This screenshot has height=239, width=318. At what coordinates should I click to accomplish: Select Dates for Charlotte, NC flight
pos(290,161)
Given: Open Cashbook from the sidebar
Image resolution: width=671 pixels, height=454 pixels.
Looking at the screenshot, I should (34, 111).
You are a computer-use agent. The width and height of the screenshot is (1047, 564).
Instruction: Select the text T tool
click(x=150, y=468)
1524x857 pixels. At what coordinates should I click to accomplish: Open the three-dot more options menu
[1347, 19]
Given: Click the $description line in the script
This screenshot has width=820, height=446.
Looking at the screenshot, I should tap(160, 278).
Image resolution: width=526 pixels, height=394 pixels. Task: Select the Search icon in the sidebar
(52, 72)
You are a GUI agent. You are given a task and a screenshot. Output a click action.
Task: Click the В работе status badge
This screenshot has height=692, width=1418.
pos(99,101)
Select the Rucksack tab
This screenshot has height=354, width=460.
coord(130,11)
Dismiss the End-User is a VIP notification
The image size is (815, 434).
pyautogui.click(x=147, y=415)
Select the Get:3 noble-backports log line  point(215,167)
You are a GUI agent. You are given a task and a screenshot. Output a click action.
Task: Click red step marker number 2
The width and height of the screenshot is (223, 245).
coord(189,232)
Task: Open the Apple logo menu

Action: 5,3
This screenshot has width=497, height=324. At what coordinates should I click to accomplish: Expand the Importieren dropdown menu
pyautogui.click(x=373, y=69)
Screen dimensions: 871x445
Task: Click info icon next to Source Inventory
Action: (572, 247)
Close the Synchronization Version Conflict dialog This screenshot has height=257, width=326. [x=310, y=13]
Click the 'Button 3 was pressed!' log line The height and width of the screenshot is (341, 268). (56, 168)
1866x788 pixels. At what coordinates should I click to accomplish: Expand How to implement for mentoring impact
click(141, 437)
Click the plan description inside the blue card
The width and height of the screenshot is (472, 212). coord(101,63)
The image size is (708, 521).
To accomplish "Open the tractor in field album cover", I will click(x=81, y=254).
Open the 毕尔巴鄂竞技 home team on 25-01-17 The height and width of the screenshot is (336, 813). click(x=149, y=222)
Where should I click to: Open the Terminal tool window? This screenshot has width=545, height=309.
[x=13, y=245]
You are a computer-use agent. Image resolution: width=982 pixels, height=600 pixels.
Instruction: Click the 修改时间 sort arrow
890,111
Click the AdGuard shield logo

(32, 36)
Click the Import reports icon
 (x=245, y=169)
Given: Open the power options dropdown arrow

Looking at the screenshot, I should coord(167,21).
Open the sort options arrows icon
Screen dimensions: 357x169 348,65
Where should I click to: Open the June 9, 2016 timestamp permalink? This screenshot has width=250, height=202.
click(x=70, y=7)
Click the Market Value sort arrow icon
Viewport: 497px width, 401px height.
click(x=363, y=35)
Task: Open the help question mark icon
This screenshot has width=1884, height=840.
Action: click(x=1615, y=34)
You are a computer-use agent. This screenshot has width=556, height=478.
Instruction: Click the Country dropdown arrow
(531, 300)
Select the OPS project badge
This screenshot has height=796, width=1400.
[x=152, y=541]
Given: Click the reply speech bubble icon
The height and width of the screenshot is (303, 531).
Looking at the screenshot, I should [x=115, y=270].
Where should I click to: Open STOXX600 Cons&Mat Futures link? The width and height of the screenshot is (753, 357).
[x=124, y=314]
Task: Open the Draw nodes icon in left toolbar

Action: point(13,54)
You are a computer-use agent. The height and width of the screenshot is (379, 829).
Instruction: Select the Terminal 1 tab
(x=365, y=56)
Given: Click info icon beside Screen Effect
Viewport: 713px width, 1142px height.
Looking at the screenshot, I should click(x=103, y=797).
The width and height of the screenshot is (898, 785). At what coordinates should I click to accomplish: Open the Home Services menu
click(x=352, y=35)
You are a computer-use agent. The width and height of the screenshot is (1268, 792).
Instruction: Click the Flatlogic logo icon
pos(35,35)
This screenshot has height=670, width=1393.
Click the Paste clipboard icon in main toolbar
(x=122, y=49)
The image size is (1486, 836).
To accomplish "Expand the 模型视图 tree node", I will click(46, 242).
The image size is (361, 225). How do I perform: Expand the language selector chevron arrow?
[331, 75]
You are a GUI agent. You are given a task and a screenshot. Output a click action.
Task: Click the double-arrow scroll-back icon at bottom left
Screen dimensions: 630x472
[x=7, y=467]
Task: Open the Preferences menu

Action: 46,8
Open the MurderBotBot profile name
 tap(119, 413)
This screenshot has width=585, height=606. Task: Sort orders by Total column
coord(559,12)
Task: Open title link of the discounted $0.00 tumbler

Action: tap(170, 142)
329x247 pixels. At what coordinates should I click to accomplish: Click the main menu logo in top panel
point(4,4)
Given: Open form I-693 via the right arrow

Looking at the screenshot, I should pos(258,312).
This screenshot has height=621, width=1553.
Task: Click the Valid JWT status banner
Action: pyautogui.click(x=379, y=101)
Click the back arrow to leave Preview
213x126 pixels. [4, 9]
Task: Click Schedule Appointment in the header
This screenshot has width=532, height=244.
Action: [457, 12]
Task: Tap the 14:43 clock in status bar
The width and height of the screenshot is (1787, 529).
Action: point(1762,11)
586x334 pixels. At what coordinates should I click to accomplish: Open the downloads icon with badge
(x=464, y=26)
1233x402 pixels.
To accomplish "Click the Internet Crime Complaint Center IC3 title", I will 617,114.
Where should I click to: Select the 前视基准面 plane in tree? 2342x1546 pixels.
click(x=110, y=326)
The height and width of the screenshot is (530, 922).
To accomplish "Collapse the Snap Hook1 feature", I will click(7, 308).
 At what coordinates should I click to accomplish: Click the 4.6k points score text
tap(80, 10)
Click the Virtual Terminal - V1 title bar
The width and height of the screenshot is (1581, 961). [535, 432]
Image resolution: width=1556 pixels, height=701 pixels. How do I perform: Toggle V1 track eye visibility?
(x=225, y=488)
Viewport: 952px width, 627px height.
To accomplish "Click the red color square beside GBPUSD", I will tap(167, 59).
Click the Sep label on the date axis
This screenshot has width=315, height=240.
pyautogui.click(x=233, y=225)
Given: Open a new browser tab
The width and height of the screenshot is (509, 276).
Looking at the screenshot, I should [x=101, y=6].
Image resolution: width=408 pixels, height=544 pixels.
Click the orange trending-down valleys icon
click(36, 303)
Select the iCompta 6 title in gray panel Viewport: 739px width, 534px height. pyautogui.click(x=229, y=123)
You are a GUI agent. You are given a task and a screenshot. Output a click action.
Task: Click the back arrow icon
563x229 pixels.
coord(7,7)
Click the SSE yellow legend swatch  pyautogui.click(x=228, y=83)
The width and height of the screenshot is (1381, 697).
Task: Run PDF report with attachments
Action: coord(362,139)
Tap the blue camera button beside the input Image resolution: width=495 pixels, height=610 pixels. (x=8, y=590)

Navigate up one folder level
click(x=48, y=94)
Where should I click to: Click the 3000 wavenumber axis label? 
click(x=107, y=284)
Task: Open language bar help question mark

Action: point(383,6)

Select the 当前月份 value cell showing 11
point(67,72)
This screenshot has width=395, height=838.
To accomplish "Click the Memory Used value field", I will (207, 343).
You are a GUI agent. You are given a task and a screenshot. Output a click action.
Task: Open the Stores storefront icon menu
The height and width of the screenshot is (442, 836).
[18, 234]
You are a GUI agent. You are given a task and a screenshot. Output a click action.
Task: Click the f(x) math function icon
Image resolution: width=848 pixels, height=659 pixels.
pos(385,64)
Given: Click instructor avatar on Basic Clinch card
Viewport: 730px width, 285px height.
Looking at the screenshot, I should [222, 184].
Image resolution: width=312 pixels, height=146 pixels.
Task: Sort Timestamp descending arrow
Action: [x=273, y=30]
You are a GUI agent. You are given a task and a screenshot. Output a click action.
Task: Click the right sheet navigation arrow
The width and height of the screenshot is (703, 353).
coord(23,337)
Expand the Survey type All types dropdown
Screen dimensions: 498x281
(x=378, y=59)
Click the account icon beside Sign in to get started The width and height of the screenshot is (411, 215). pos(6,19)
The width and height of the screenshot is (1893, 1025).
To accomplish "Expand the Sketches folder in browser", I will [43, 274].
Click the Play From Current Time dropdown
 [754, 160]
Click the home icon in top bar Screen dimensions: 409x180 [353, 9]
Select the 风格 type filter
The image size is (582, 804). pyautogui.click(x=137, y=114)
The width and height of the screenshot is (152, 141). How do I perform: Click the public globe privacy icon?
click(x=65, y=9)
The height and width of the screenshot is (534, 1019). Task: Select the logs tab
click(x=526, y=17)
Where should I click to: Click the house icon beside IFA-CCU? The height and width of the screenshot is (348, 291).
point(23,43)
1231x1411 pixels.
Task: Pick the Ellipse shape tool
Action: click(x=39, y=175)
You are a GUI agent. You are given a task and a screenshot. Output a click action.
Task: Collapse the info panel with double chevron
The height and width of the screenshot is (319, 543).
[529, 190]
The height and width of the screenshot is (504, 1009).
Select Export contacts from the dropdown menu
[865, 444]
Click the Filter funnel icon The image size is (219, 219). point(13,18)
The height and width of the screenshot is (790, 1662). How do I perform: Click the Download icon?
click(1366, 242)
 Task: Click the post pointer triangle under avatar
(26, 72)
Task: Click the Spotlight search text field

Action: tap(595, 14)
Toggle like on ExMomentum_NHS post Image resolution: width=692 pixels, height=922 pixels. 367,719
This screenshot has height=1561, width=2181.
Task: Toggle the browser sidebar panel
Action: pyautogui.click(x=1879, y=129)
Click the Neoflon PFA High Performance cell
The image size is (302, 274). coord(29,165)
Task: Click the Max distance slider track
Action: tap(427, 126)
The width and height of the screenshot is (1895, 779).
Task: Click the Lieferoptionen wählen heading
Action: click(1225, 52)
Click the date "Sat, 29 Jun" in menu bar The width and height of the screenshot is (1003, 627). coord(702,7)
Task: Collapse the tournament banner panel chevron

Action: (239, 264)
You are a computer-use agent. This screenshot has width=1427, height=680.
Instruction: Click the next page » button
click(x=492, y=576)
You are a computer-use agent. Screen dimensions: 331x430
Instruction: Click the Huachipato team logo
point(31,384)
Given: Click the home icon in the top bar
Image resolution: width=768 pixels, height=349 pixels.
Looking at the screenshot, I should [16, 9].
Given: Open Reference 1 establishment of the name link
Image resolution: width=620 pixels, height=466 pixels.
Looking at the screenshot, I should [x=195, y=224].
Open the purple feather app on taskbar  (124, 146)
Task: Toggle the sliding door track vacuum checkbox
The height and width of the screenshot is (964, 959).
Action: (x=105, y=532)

•••••

YOUR OBJECTIVE
Rewrite the records from the line with "Close the Synchronization" to the line with "click(141, 437)", switching "screenshot" to "image" and leaving everything else unchanged.

SOLUTION TO THE PROBLEM
Close the Synchronization Version Conflict dialog This image has height=257, width=326. [x=310, y=13]
Click the 'Button 3 was pressed!' log line The height and width of the image is (341, 268). (56, 168)
1866x788 pixels. At what coordinates should I click to accomplish: Expand How to implement for mentoring impact
click(141, 437)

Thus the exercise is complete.